2614 - LLM-Driven Extraction of NI-RADS and Imaging Tumor Characteristics to Enhance Oropharyngeal Cancer Survivorship Surveillance
Presenter(s)
W. N. Song1, L. Shbita2, I. Jang2, O. Starostina3, R. Lewis4, A. Sahli1, W. Floyd5, M. Mahin6, W. Rinsurongkawong7, C. E. Barbon1, S. Y. Lai8, J. J. Lee9, K. Shah2, M. Chen2, K. A. Hutcheson9, C. D. Fuller5, and A. C. Moreno8; 1The Department of Head and Neck Surgery, The University of Texas MD Anderson Cancer Center, Houston, TX, 2The University of Texas MD Anderson Cancer Center, Houston, TX, 3The Department of Enterprise Data Engineering and Analytics, The University of Texas MD Anderson Cancer Center, Houston, TX, 4The Department of Information Technology, The University of Texas MD Anderson Cancer Center, Houston, TX, 5Division of Radiation Oncology, The University of Texas MD Anderson Cancer Center, Houston, TX, 6The Department of Radiation Oncology, The University of Texas MD Anderson Cancer Center, Houston, TX, 7The Department of Quantitative Research Computing, The University of Texas MD Anderson Cancer Center, Houston, TX, 8Department of Radiation Oncology, The University of Texas MD Anderson Cancer Center, Houston, TX, 9MD Anderson Cancer Center, Houston, TX
Purpose/Objective(s): Radiologic surveillance is essential for oropharyngeal cancer (OPC) survivors, guiding recurrence detection and informing follow-up strategies. The Neck Imaging Reporting and Data System (NI-RADS) provides a standardized framework for post-treatment risk assessment at both the primary tumor site and cervical lymph nodes. Comprehensive surveillance further requires assessment of disease status, including the primary tumor, nodal involvement, and distant metastases. These clinical parameters are often embedded as unstructured data within free-text radiology reports. We hypothesized that a large language model (LLM) can reliably extract NI-RADS scores and key imaging features from unstructured radiology text, achieving high concordance with expert review.

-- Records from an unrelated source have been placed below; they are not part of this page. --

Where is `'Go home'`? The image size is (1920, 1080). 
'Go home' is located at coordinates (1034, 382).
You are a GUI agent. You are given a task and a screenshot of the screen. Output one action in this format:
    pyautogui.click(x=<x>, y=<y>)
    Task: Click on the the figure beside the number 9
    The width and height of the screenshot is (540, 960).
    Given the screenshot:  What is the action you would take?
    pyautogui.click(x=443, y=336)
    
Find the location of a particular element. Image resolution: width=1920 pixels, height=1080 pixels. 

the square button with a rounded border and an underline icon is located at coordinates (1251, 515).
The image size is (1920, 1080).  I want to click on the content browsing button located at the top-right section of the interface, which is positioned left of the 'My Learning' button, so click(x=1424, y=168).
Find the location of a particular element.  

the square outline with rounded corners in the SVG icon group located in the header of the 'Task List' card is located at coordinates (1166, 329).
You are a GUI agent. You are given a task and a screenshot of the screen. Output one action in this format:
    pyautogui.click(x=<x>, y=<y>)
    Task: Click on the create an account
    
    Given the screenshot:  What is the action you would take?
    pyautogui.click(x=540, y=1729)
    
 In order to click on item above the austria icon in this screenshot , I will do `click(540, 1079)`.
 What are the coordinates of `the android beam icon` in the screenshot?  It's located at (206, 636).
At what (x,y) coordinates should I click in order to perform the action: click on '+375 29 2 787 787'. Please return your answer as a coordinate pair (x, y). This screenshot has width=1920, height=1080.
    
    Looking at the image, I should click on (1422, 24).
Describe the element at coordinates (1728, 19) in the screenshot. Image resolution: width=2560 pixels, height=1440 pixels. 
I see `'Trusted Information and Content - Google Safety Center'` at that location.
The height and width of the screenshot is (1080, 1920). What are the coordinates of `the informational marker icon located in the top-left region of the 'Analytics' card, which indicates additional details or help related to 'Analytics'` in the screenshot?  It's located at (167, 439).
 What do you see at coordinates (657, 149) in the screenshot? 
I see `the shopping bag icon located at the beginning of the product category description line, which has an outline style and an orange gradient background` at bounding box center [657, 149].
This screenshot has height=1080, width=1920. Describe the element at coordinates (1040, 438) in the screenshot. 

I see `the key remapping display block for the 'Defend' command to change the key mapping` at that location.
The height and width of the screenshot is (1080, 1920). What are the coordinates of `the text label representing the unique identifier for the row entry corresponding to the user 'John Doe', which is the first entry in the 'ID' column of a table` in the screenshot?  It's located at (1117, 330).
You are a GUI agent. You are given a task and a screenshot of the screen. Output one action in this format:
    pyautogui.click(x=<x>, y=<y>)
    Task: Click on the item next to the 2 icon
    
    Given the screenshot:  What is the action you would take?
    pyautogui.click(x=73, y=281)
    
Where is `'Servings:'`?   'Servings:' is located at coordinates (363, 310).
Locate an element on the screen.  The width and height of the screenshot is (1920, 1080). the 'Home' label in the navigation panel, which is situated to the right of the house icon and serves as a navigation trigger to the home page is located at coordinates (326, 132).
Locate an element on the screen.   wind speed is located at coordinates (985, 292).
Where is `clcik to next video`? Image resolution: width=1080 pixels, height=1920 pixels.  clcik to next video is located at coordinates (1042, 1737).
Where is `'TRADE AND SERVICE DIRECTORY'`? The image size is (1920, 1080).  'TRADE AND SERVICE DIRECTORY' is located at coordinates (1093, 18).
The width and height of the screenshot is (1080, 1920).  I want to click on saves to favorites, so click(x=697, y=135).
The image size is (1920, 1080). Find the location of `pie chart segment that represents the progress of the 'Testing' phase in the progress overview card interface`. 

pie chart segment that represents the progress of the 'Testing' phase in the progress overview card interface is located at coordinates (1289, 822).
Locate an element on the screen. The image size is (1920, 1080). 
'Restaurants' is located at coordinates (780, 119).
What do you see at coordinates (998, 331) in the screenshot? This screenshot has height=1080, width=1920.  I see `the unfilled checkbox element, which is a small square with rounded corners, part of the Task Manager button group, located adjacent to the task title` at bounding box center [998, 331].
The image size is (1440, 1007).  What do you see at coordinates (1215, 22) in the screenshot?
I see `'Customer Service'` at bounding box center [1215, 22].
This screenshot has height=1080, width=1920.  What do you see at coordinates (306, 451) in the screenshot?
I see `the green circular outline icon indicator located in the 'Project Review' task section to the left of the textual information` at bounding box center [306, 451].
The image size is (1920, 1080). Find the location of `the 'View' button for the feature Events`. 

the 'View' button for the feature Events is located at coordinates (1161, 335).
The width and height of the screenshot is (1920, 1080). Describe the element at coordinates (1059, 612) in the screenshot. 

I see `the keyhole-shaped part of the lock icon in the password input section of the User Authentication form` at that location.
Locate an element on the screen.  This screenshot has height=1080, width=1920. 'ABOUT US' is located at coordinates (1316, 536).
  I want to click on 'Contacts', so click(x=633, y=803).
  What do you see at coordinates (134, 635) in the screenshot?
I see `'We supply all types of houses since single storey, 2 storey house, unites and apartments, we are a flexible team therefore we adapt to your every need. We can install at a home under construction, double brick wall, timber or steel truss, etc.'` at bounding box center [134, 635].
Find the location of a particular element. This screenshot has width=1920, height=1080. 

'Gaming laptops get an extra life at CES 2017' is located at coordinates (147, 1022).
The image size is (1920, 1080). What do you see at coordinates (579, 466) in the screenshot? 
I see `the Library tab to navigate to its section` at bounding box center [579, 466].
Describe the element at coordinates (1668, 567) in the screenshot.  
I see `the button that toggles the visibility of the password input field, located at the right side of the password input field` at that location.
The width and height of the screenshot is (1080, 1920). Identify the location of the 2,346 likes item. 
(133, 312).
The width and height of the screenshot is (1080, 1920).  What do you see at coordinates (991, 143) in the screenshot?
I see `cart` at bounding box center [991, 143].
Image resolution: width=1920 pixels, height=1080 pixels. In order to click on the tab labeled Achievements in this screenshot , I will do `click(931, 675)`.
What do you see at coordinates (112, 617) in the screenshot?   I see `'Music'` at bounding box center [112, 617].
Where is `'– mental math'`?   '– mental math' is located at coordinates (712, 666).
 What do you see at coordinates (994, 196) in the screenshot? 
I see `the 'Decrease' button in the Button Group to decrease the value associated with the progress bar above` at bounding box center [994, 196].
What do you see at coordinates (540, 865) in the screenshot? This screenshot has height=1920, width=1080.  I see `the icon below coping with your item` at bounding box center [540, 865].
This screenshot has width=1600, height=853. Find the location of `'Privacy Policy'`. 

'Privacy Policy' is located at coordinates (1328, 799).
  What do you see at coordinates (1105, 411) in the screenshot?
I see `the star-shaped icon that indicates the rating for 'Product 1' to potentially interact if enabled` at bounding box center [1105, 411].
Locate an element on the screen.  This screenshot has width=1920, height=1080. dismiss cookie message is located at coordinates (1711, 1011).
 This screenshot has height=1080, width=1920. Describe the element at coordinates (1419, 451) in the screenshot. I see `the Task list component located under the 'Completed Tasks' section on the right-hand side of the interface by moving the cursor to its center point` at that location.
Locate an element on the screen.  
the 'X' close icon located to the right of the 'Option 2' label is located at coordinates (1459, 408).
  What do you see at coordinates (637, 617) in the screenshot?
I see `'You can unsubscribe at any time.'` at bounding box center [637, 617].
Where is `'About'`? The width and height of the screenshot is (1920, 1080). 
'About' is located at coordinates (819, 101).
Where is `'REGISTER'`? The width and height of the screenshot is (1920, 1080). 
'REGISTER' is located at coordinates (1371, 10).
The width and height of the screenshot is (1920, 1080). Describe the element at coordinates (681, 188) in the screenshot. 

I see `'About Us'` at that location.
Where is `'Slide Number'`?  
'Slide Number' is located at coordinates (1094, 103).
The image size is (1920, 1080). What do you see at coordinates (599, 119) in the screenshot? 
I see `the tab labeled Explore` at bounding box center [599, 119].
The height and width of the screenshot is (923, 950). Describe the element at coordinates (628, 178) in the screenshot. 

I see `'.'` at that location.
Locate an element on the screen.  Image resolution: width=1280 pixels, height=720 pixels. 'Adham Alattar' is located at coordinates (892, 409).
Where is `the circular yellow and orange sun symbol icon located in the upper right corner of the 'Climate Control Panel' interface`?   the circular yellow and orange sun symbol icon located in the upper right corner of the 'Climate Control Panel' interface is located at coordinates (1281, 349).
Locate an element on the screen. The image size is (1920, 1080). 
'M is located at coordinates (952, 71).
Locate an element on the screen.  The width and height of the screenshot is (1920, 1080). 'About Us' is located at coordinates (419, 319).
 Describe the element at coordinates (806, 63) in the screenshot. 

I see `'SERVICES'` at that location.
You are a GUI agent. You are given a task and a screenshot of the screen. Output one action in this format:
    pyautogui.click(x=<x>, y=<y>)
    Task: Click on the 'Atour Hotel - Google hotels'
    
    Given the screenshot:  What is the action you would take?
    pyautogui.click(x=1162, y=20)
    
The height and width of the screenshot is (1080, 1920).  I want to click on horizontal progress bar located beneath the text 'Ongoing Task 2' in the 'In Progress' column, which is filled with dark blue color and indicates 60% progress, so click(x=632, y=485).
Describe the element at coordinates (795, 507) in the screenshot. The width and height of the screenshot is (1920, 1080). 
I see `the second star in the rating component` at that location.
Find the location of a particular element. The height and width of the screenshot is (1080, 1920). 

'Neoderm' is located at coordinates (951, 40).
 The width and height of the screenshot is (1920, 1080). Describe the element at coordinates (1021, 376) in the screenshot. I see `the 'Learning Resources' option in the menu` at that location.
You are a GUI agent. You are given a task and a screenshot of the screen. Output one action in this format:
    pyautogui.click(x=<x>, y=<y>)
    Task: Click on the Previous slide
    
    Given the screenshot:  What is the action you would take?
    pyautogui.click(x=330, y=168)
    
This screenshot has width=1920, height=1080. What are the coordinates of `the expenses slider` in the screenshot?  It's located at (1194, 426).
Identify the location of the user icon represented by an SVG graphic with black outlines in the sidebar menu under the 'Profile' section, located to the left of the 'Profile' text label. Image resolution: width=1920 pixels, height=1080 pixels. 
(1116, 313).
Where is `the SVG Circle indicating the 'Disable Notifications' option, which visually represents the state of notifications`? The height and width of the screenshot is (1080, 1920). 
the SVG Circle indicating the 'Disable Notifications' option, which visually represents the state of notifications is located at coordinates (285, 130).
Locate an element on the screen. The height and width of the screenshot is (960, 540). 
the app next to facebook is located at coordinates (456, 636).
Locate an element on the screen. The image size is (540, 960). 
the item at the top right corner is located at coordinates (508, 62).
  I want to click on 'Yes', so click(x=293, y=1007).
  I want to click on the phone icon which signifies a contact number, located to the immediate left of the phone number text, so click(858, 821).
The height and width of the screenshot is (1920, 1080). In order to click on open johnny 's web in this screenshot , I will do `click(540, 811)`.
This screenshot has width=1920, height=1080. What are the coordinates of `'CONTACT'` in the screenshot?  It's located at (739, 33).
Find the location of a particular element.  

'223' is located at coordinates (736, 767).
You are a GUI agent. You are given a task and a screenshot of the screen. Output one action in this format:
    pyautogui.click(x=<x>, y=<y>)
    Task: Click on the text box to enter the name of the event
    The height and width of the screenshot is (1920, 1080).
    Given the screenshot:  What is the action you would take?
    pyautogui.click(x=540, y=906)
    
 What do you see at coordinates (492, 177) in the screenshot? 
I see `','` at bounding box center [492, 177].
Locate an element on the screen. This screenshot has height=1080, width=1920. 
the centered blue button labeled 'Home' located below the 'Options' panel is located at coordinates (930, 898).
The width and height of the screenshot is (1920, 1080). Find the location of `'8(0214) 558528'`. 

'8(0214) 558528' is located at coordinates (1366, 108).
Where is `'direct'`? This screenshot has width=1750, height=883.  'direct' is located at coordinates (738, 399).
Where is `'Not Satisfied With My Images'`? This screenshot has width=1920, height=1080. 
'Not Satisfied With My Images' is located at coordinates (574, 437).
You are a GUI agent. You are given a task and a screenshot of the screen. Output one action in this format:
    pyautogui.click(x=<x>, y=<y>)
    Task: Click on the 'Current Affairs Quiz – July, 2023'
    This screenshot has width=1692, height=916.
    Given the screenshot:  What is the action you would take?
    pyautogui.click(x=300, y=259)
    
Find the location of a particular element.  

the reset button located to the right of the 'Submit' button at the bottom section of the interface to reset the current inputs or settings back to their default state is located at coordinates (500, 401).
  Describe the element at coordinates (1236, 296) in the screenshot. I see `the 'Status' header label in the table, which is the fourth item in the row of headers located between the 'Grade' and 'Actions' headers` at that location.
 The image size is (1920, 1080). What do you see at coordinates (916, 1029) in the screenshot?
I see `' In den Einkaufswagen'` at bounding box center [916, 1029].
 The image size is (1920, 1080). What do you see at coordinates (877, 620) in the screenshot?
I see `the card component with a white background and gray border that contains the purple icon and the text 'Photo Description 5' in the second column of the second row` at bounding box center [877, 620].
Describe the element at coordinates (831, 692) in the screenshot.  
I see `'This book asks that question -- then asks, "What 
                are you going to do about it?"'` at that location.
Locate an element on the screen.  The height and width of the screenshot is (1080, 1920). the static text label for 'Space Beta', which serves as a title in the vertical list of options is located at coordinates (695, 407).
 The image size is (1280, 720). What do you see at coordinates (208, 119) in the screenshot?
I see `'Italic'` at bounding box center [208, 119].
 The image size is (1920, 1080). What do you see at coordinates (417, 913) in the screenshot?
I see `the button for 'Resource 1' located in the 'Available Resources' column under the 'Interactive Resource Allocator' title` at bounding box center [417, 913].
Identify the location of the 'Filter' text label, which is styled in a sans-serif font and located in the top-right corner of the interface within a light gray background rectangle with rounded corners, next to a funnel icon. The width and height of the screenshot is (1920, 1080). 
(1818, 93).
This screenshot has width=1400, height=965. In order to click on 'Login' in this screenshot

Materials/Methods: Previously untreated OPC patients who received definitive radiation therapy were identified. Eligible imaging reports included post-treatment head and neck CT, MRI, or FDG PET/CT scans containing narrative and impression text. Examinations lacking narrative or impression text, containing pre-existing NI-RADS annotations, or involving non-surveillance imaging modalities were excluded. A total of 200 reports were randomly selected from 7,076 eligible examinations for manual abstraction using a three-reviewer consensus framework to establish a gold standard dataset. Using the Palantir Foundry Pipeline Builder, a GPT-5-based LLM was deployed to extract pNI-RADS, nNI-RADS scores, and key imaging features of disease status from these reports. Agreement was assessed using exact match, with F1 scores reported as complementary metrics.
Results:
Agreement for pNI-RADS 1 was 94.9% (130/137; F1 = 0.94), and for nNI-RADS 1 was 84.0% (131/156; F1 = 0.88). For higher-risk categories (=2), agreement was 80.4% (41/60; macro-F1 = 0.79) for pNI-RADS, and 65.0% (26/40; macro-F1 = 0.59) for nNI-RADS, respectively. Agreement for identifying absence of residual or recurrent primary tumor was 86.8% (125/144; F1 = 0.89) while agreement for the absence of nodal disease was 84.5% (109/129; F1 = 0.88). For distant metastatic disease, agreement was 82.3% for cases without metastases (116/141; F1 = 0.82) and 100% for cases with confirmed metastases (7/7; F1 = 0.64). The LLM demonstrated variable performance in extracting detailed imaging descriptors, including primary tumor site, laterality, and size; nodal laterality and burden; and metastatic sites when reported.Conclusion: An LLM-based extraction approach demonstrates substantial concordance with expert review for NI-RADS stratification and confirmation of absence of disease in OPC survivorship surveillance. Its robust performance in identifying low-risk disease supports application in longitudinal monitoring and scalable survivorship research in head and neck oncology.